**INSTRUCTIONS**:
(a) Which three concepts does the term rewriting introduction call essential for understanding term rewriting? List them.
(b) Duplicate a passage from the term rewriting introduction, beginning at the words "A single variable" and stopping after "the term succ(0).".
(c) Pick up the term rewriting introduction where it stops and keep writing it.

**READING TEXT**:
Chapter 1. Quick Introduction to Term Rewriting

Motivation

Term rewriting is a surprisingly simple computational paradigm that is based on the repeated application of simplification rules. It is particularly suited for tasks like symbolic computation, program analysis and program transformation. Understanding term rewriting will help you to solve such tasks in a very effective manner.

Introduction

Consider the following, back-of-an-envelope, calculation:

(9 - 5)² * (7 + 4) =
4²  * (7 + 4) =
16 * (7 + 4) =
16 * 11 =
176

This is a perfect example of term rewriting: the initial expression (9 - 5)² * (7 + 4) is simplified in a number of steps using the rules of elementary arithmetic. The result is the number 176.

Many forms of simplification or symbolic manipulation can be expressed in this way. Recall the simplification rule

(a + b)² = a² + 2ab + b²

from high school algebra or the rule to calculate the derivative of the sum of two functions u and v:

d(u + v)/dx = du/dx + dv/dx

In both cases, there is a complex left-hand side that can be simplified into the expression appearing at the right-hand side. These expressions are called terms and this explains the name term rewriting. The precise form of such a term may differ and is explained below. Observe that some of the items on the left-hand side re-appear at the right-hand side (e.g., a, b, u, v); they are called variables and are used during the simplification.

A simple view on term rewriting is shown in Figure 1.1, “The rewriting process”. Given a set of rewrite rules and an initial term T, the rewriting algorithm is applied and will yield a simplified (or normalized) term T' as answer. T' is called the normal form of T. Later (in the section called “The term rewriting algorithm”) we will further explain the internals of the term rewriting algorithm.

Figure 1.1. The rewriting process

In order to apply such a simplification rule (or better: rewrite rule), several ingredients play a role:

an initial expression (a term) that is to be simplified.
a subexpression where the rule might be applied (this is called the redex); there must be a match, between the redex and the left-hand side of the rule we want to apply; finding a match means that we can find values for the variables in the left-hand side of the rule that make the left-hand side and the redex identical.
next, the redex in the initial expression is replaced by the right-hand side of the rule, after replacing the variables by the values found during the match.

Term rewriting is a simplification process that starts with one or more rewrite rules and an initial term. This initial term is gradually reduced to a term that cannot be further simplified: this is the outcome of the rewriting process and is called the normal form.

In each step, a redex is searched for in (the possibly already simplified) initial term and it is replaced by the rewrite rule that can be applied.

Basic concepts

In order to understand term rewriting three basic concepts are essential: terms, substitution and matching.

Terms

Traditionally, terms are defined in a strict prefix format:

A single variable is a term, e.g. X, Y or Z.
A function name applied to zero or more arguments is a term, e.g., add(X,Y).

Using this definition, complex hierarchical structures of arbitrary depth can be defined.

Occasionally, we will relax this definition of terms a bit and use a more flexible notation. Instead of add(X,Y) we will, for instance, also write X + Y.

Substitution

A substitution is an important auxiliary notion that we need on our road towards understanding term rewriting. A substitution is an association between variables and terms. For instance,

{ X -> 0, Y -> succ(0) }

is a substitution that maps the variable X to the term 0 (a function without arguments), and the variable Y to the term succ(0).

**AVAILABLE DATA**:
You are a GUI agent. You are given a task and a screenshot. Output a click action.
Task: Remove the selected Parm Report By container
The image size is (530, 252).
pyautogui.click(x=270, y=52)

**WRITTEN ANSWERS**:
(a) Terms, substitution, matching

(b)
A single variable is a term, e.g. X, Y or Z.
A function name applied to zero or more arguments is a term, e.g., add(X,Y).

Using this definition, complex hierarchical structures of arbitrary depth can be defined.

Occasionally, we will relax this definition of terms a bit and use a more flexible notation. Instead of add(X,Y) we will, for instance, also write X + Y.

Substitution

A substitution is an important auxiliary notion that we need on our road towards understanding term rewriting. A substitution is an association between variables and terms. For instance,

{ X -> 0, Y -> succ(0) }

is a substitution that maps the variable X to the term 0 (a function without arguments), and the variable Y to the term succ(0).

(c)
Substitution can be used to create new terms from old ones. Using the above substitution and applying it to the term mul(succ(X), Y) will yield the new term mul(succ(0), succ(0)). The basic idea is that variables are replaced by the term they are mapped to by the substitution.

Matching

Matching has as goal to determine whether two terms T₁ and T₂ can be made equal. More precisely, whether a substitution exists that can make T₁ equal to T₂. For instance, the two terms mul(succ(X), Y) and mul(succ(0), succ(0)) match since we can use the substitution { X -> 0 Y -> succ(0) } to make them identical. If no such substitution can be found, the two terms cannot be matched.

The term rewriting algorithm

We can now assemble the ingredients we have described so far into a comprehensive description of the rewriting algorithm ().This algorithm still leaves some aspects unspecified:

In what way is the redex selected?
In what order are the rules applied?

Various methods are possible for selecting the redex:

From the top (root) of the term to the bottom or from the leaves to the root.
From left to right or from right to left.

We will mostly be using a leaves-to-root and left-to right order. This is called the left-most innermost reduction strategy.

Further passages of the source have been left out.